Slave Trade Felony Act 1811
- Parliament of the United Kingdom
- Long title: An Act for rendering more effectual an Act made in the Forty seventh Year of His Majesty's Reign, intituled, "An Act for the Abolition of the Slave Trade."
- Citation: 51 Geo. 3. c. 23
- Introduced by: Henry Brougham (Lords)
- Territorial extent: British Empire

Dates
- Royal assent: 14 May 1811
- Commencement: 1 June 1811
- Repealed: 6 August 1861
- Amends: Abolition of Slave Trade Act 1807
- Amended by: Slave Trade (No. 2) Act 1818; Slave Trade (No. 4) Act 1818;
- Repealed by: Statute Law Revision Act 1861
- Relates to: Slave Trade Act 1807

Status: Repealed

Text of statute as originally enacted

= Slave Trade Felony Act 1811 =

Act of the Parliament of the United Kingdom

The Slave Trade Felony Act 1811 (51 Geo. 3. c. 23) was an act of the Parliament of the United Kingdom that made engagement in the slave trade a felony. The earlier Slave Trade Act 1807 (47 Geo. 3 Sess. 1. c. 36) merely imposed fines that were insufficient to deter entrepreneurs from engaging in such a profitable business. The contexts in which it could be applied and how these sat within international criminal law gave rise to controversy. Henry Brougham was the principal proponent of the act.
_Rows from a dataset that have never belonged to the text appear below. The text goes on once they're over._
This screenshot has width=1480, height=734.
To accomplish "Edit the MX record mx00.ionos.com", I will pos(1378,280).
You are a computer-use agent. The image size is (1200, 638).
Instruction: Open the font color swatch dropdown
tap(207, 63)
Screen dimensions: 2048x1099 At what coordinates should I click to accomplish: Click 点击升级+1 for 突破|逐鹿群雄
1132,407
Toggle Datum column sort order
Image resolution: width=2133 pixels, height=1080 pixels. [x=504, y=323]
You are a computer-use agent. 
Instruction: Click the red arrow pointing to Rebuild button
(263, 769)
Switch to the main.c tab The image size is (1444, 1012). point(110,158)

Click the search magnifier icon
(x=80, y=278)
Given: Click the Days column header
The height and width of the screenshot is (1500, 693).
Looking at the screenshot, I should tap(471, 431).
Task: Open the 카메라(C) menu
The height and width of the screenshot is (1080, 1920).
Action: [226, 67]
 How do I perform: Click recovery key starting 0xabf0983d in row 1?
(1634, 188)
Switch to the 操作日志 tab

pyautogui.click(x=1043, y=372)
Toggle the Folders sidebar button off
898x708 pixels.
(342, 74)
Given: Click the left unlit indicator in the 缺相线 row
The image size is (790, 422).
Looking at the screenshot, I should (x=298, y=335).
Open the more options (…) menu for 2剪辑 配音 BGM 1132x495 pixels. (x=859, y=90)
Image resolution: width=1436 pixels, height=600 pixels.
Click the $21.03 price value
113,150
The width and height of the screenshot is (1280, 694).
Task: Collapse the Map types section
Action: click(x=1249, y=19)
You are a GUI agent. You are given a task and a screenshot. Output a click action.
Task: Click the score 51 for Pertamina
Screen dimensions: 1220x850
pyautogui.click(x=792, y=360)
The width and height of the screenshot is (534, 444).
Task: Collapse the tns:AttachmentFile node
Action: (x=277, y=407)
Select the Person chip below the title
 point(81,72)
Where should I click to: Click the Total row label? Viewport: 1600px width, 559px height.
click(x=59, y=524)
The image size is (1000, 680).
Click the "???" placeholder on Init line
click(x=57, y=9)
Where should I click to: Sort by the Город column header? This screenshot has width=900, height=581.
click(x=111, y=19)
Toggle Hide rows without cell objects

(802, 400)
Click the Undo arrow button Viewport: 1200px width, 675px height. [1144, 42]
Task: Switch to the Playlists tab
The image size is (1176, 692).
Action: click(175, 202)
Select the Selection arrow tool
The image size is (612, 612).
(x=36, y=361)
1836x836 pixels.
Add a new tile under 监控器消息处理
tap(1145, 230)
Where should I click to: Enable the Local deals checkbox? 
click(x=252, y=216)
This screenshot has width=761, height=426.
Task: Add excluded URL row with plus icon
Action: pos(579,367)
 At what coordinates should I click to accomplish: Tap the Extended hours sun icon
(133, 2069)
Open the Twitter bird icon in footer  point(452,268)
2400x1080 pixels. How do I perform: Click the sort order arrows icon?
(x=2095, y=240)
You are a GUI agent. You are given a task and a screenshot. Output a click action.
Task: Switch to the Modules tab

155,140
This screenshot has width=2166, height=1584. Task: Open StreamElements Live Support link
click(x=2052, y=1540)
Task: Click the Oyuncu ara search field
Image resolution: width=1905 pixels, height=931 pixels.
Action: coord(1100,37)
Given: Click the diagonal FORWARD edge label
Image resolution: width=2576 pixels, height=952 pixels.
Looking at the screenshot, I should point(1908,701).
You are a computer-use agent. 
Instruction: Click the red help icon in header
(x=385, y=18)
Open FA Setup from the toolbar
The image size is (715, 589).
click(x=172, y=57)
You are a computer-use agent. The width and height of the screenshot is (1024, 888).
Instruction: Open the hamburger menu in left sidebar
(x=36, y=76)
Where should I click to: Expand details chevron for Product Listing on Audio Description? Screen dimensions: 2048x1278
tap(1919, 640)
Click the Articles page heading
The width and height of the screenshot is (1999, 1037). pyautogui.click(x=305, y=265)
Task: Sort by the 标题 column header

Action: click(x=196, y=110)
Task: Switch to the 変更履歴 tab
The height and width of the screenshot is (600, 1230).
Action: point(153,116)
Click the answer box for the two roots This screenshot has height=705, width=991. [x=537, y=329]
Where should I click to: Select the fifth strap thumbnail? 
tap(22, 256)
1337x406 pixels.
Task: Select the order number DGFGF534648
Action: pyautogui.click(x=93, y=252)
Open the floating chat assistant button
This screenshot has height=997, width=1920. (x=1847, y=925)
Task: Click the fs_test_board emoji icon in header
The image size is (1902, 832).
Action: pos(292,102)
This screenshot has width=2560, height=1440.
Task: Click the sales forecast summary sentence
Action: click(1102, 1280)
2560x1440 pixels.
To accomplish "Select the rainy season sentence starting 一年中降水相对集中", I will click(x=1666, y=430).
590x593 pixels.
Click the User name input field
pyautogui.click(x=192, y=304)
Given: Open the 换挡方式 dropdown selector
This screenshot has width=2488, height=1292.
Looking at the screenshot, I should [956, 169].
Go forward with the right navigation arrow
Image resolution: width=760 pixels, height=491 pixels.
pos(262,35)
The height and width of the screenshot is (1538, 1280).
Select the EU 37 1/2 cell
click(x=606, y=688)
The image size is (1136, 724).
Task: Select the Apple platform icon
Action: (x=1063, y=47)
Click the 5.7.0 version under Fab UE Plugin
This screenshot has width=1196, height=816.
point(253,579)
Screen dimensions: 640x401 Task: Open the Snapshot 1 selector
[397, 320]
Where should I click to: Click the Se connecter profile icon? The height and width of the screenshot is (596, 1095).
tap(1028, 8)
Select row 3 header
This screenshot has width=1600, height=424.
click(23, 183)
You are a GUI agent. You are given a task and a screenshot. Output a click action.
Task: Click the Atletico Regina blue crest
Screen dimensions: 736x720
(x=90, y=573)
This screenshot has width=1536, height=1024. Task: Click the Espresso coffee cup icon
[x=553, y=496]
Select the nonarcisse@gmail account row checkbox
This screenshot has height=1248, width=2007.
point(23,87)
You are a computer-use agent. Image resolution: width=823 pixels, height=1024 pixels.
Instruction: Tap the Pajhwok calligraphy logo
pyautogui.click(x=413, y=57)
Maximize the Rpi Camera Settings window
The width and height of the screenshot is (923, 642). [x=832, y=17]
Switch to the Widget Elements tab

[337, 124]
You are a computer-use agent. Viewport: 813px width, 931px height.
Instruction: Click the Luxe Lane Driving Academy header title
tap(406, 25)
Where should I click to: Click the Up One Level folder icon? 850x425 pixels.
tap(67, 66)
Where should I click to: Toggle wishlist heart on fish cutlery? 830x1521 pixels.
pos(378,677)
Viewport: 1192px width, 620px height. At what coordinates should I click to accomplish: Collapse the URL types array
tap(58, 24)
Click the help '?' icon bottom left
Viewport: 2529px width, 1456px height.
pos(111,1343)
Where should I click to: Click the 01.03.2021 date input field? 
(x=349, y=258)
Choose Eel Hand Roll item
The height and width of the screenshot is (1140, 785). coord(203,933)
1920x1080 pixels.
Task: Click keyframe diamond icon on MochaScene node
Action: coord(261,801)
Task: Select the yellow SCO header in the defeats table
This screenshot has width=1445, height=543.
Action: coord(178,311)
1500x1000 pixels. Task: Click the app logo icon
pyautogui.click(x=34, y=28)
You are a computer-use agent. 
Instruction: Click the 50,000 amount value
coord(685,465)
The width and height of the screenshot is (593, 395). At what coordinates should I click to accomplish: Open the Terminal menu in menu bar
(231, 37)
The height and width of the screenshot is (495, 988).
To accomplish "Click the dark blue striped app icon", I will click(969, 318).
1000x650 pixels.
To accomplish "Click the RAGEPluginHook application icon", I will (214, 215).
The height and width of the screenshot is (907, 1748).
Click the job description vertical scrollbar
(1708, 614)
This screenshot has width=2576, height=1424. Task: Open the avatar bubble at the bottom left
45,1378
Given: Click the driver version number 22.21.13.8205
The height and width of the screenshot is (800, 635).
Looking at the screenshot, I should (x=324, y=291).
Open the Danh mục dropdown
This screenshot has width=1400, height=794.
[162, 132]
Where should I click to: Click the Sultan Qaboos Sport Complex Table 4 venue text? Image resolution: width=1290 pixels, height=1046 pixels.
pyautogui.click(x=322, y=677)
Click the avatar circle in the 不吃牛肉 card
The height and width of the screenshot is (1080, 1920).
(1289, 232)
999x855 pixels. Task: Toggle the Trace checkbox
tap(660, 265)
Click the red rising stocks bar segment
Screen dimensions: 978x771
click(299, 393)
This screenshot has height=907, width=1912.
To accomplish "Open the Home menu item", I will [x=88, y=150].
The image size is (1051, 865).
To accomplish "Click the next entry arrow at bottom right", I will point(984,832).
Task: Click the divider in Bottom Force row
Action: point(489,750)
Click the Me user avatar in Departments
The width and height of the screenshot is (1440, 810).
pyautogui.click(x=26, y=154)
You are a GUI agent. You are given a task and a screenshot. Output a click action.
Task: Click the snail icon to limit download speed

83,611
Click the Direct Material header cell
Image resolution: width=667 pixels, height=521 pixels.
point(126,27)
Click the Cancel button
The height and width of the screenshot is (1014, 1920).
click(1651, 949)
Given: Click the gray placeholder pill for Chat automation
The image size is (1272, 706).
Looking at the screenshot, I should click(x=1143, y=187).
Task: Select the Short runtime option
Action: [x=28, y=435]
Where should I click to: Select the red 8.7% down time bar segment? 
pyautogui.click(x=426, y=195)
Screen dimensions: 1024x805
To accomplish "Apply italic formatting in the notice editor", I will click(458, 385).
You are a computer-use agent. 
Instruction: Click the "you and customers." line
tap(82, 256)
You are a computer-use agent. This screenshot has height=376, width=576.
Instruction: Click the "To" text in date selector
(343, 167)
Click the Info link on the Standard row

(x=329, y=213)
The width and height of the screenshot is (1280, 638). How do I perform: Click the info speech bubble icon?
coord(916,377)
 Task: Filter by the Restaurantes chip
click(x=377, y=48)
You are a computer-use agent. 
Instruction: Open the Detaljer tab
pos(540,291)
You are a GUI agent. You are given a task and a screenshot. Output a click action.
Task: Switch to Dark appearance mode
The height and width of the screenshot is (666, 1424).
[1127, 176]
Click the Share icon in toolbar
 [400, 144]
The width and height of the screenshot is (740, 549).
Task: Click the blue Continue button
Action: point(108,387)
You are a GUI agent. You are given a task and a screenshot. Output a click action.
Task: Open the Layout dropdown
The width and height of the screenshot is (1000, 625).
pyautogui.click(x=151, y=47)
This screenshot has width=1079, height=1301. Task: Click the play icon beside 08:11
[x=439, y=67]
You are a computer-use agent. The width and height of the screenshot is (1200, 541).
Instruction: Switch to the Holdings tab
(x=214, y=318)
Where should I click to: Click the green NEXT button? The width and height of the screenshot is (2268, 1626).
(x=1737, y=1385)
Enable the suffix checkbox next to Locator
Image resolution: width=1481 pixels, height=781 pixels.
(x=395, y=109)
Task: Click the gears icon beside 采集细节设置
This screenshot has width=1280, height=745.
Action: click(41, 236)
The first case brought under the act was that of Samuel Samo, who was tried by Chief Justice Robert Thorpe at the Vice-Admiralty Court in Freetown, Sierra Leone. The case was heard from 8 April to 11 April 1812.

== Subsequent developments ==
The whole act was repealed by section 1 of, and the schedule to, the Statute Law Revision Act 1861 (24 & 25 Vict. c. 101), which came into force on 6 August 1861.